Placebo-controlled, but not powered. So this is a trend-seeking study. Can we show a difference between baseline and treated? And with any luck there, that would launch us into a bigger phase two study. But we're taking this step by step, really just using this study to dip our toe in the pool before we were to expand the scope of it.

Moderator

What underlies the scientific rationale that got you excited about this?

Carmine Stengone
President and CEO, Contineum Therapeutics

All of this, every time we talk about an LPA1 receptor antagonist, the bad actor is always LPA, so it's the same in this case. There's literature data from patients where you see an increase in LPA in the synovial fluid of osteoarthritis patients. You also see LPA in spinal stenosis patients, and that level of LPA is correlated with the pain score. Internally, we have done animal modeling, including non-human primate. I think in CNS disorders, relying on rodent models is sometimes troublesome, but the readouts that we saw out of our non-human primate studies were pretty interesting as well.

Moderator

Yep. Makes sense. So what are the timelines there?

Carmine Stengone
President and CEO, Contineum Therapeutics

The goal is to get the study up and running in Q1, and we're currently guiding to finalization of the study in Q1 of 2026.

Moderator

Okay. Okay.
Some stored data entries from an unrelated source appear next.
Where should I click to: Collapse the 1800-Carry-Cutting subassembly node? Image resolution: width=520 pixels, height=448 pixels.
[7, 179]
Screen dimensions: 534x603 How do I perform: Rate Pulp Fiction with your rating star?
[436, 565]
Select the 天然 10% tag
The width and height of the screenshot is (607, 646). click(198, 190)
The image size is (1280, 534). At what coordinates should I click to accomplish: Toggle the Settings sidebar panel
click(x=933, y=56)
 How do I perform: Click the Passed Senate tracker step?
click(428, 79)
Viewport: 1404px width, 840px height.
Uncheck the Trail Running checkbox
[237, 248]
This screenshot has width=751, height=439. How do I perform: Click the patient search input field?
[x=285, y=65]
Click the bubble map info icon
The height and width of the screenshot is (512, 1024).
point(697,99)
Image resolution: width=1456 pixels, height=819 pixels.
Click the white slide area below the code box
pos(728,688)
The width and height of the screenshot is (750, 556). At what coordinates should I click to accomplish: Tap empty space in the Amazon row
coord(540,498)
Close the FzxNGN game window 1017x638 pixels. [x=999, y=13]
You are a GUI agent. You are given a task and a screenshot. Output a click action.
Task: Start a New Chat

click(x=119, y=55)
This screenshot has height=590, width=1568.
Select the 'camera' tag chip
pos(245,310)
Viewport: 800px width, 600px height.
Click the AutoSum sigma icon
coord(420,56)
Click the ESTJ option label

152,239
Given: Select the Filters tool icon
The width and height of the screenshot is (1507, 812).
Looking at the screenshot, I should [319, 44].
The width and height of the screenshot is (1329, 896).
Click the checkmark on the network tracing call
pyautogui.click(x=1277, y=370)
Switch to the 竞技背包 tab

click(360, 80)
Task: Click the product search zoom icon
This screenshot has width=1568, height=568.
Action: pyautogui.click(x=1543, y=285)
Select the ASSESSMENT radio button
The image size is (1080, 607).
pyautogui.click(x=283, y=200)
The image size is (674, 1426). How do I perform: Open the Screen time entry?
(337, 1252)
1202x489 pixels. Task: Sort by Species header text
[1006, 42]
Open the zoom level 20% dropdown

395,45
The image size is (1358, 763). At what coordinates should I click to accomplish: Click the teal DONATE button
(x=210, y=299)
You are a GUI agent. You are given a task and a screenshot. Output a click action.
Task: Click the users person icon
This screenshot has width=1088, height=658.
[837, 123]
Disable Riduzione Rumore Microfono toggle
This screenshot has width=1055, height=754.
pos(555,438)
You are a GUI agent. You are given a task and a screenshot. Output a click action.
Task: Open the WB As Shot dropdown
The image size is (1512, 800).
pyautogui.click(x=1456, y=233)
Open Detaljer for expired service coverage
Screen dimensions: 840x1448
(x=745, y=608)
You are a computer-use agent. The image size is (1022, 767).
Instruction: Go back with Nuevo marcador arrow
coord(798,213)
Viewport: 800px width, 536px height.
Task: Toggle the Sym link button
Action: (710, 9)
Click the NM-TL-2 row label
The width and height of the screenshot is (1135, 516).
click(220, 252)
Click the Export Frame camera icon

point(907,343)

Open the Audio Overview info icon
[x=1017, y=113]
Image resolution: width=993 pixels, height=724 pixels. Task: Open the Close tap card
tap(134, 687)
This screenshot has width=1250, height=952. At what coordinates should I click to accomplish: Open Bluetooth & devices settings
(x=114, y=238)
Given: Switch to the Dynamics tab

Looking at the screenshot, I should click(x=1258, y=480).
Great. And cash runway, Carmine?

Carmine Stengone
President and CEO, Contineum Therapeutics

End of 2027.

Moderator

Okay. All right.

Carmine Stengone
President and CEO, Contineum Therapeutics

Yeah. I think we, as of the last Q, have about $214 million in the bank. IPF is one portion of this. We'd love to be able to investigate other ILDs in the long run as well.

Moderator

Right. Okay. Makes sense. Thank you very much. Appreciate it.